Two months after the U.S. Embassy move from Tel Aviv to Jerusalem, President Donald Trump’s controversial decision still requires a balancing act. Even if the predictions of a Mideast war of apocalyptic proportions didn’t quite pan out (not yet, at least), the decision has made the administration and anyone remotely associated with it persona non-grata in the eyes of Palestinian leadership.
Such a move could have been handled in a much more responsible and even-handed manner. Trump could have specified the parameters of what he envisioned the Jewish state’s capital to be, emphasizing West Jerusalem, indisputably Israeli territory located within the Green Line. Of course, he did no such thing, and there was no mention of East Jerusalem acting as the prospective capital of a future Palestine, nor any seeming desire to quell what predictably resulted in global outrage.
Nonetheless, the United States, can, at the very least, attempt to move things back in the right direction: the opening of an embassy and declaration of West Jerusalem as Israel’s capital must be met with some sort of reciprocal move, however symbolic, in favor of the Palestinians in order to assure them that a viable capital located in East Jerusalem is still very much on the table.
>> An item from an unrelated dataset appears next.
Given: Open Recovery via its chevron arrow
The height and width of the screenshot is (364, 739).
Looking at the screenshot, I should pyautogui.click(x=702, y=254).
Although the United States cannot and will not recognize a Palestinian state outright before the end of negotiations (if they are ever to start up again), the establishment of an American presence in the eastern part of the city in the form of a consulate (or even a commitment to place an embassy to the Palestinians in East Jerusalem under a future peace agreement) would make the idea of a Palestinian capital that much more concrete, sending a message to Palestinian leadership as a means of nudging it back to negotiations and attempting to restore a working relationship. In terms of an actual location within East Jerusalem, there are many options, but steering clear of the Old City and its environs would let both parties know that its contentious status must be settled exclusively through negotiations. In addition, using the neighborhood of Abu Dis as a springboard for American recognition might also be problematic, as it features in any number of rumored peace deals that would allegedly force the PLO’s hand and forfeit the remainder of the city for their capital.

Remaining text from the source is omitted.